Dear friends !
After living in a warm / hot climate all year round for the last twenty years, I am going to move to the northern hemisphere by the end of the year. So far I was able to cycle outdoors 12 months a year, now this will change, and I am considering the purchase of an indoor trainer.
I am a multiple Ironman finisher and have some experience in Triathlon, but unfortunately I have no experience with INDOOR BIKE TRAINERS.

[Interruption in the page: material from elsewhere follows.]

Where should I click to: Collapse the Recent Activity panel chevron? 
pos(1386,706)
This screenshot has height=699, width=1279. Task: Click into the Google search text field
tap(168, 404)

I am doing roughly around 4.500 miles a year.
Thanks for your help !
Welcome to the north! I have used various trainers for 30+ years as I live in snow/rain country during the winter. Bicycling magazine probably has some reviews in the fall, maybe even currently on their website archives. Roadbikereview.com has various forums that people can weigh in on with their experiences. What to look for:
Depending on your budget, you can find basic ones for under a hundred dollars and Computrainers run over $1500.00! Most of the trainers, except the computer ones, won't give you distance. You may be able to switch a front wheel sensor for a bike computer to the rear to get speed and distance (even if you haven't moved an inch).
I bought a Computrainer last year. Although I live in Texas, where it's nice and warm (today? 109 degrees, thanksverymuch), I also work for a living, and on winter weekdays I needed a trainer since I am not too fond of riding in the dark! I agonized over the cost, but IMO it was well worth it. I used it a LOT training for my first 70.3 and now I plan to use it to train for my first full Ironman.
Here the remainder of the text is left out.